There, the Court ruled that a person deprived of property through a
random and unauthorized act by a state employee does not state a claim
under the Due Process Clause merely by alleging the deprivation of
property. In such a
situation, the Constitution does not require predeprivation process
because it would be impossible or impracticable to provide a meaningful
hearing before the deprivation.
Instead, the Constitution is satisfied by the provision of
meaningful postdeprivation process.
Thus, the State's action is not "complete" in the sense
of causing a constitutional injury "unless or until the State fails
to provide an adequate postdeprivation remedy for the property loss."
Hudson v. Palmer, 468 U.S. 517, 532, n. 12, 104 S.Ct. 3194, 3203,
n. 12, 82 L.Ed.2d 393 (1984). Likewise, because the Constitution does not
require pretaking compensation, and is instead satisfied by a reasonable
and adequate provision for obtaining compensation after the taking, the
State's action here is not "complete" until the State fails to
provide adequate compensation for the taking. [FN14]

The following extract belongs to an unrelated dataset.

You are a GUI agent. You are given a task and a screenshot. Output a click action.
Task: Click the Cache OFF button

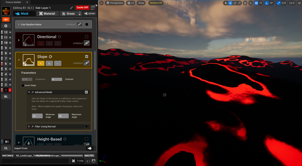[82, 8]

The analogy to Parratt is imperfect because Parratt does not extend to
situations such as those involved in Logan v. Zimmerman Brush Co., 455
U.S. 422, 102 S.Ct. 1148, 71 L.Ed.2d 265 (1982), in which the deprivation
of property is effected pursuant to an established state policy or
procedure, and the State could provide predeprivation process. Unlike the
Due Process Clause, however, the Just Compensation Clause has never been
held to require pretaking process or compensation. Ruckelshaus v. Monsanto
Co., 467 U.S. 986, 1016, 104 S.Ct. 2862, 2879‑-2880, 81 L.Ed.2d 815
(1984). Nor has the Court
ever recognized any interest served by pretaking compensation that could
not be equally well served by post-taking compensation.

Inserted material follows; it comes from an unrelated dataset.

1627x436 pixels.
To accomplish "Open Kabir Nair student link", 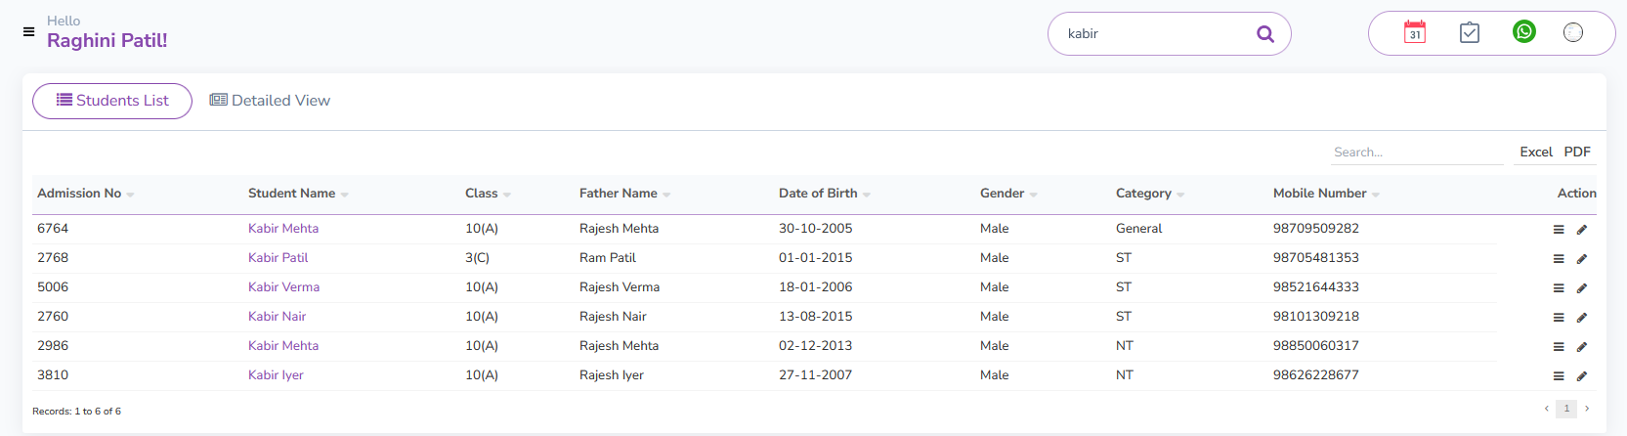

Under the Due Process Clause, on the other hand, the Court has
recognized that predeprivation process is of "obvious value in
reaching an accurate decision," that the "only meaningful
opportunity to invoke the discretion of the decisionmaker is likely to be
before the [deprivation] takes effect," Cleveland Board of Education
v. Loudermill, 470 U.S. 532, 543, 105 S.Ct. 1487, 1494, 84 L.Ed.2d 494
(1985) and that predeprivation process may serve the purpose of making an
individual feel that the government has dealt with him fairly. See Carey v. Piphus, 435 U.S. 247, 262, 98 S.Ct. 1042,
1051, 55 L.Ed.2d 252 (1978). Thus,
despite the Court's holding in Logan, Parratt's reasoning applies here by
analogy because of the special nature of the Just Compensation Clause.
196 Under Tennessee law, a property owner may bring an inverse
condemnation action to obtain just compensation for an alleged taking of
property under certain circumstances.
Tenn.Code Ann. § 29-16-123 (1980). The statutory scheme for
eminent domain proceedings outlines the procedures by which government
entities must exercise the right of eminent domain.

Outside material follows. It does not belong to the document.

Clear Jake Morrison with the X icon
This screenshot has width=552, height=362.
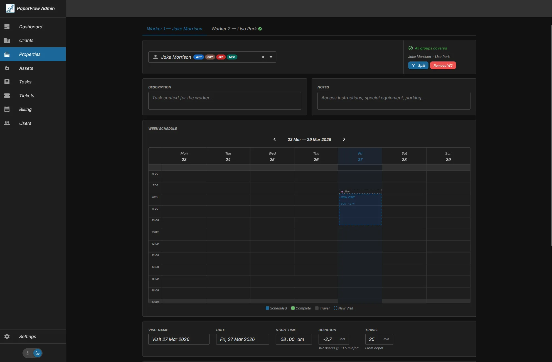point(263,57)
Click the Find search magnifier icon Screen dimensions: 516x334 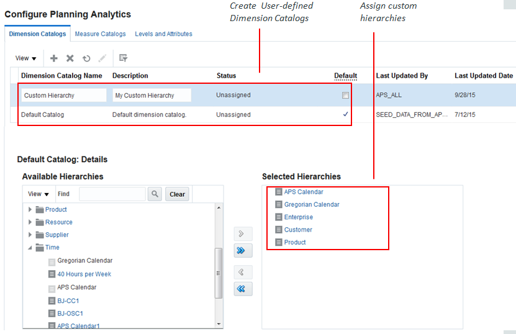[155, 194]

§§ 29-16-101 to 29-16-121.
The State is prohibited from "enter[ing] upon [condemned]
land" until these procedures have been utilized and compensation has
been paid the owner, § 29-16-122, but if a government entity does take
possession of the land without
following the required procedures,
"the owner of
such land may petition for a jury of inquest, in which case the same
proceedings may be had, as near as may be, as hereinbefore provided; or he may sue for damages in the ordinary way...."
The Tennessee state courts have interpreted § 29-16-123 to
allow recovery through inverse condemnation where the "taking"
is effected by restrictive zoning laws or development regulations.
See Davis v. Metropolitan Govt. of Nashville, 620 S.W.2d 532, 533-534
(Tenn.App.1981); Speight v. Lockhart, 524 S.W.2d 249 (Tenn.App.1975).
Respondent 197 has not shown that the inverse condemnation procedure is
unavailable or inadequate, and until it has utilized that procedure, its
taking claim is premature.
We turn to an analysis of respondent's claim under the due process
theory that petitioners espouse.
As noted, under that theory government regulation does not effect a
taking for which the Fifth Amendment requires just compensation; instead, regulation that goes so far that it has the same
effect as a taking by eminent domain is an invalid exercise of the police
power, violative of the Due Process Clause of the Fourteenth Amendment.
Should the government wish to accomplish the goals of such
regulation, it must proceed through the exercise of its eminent domain
power, and, of course, pay just compensation for any property taken.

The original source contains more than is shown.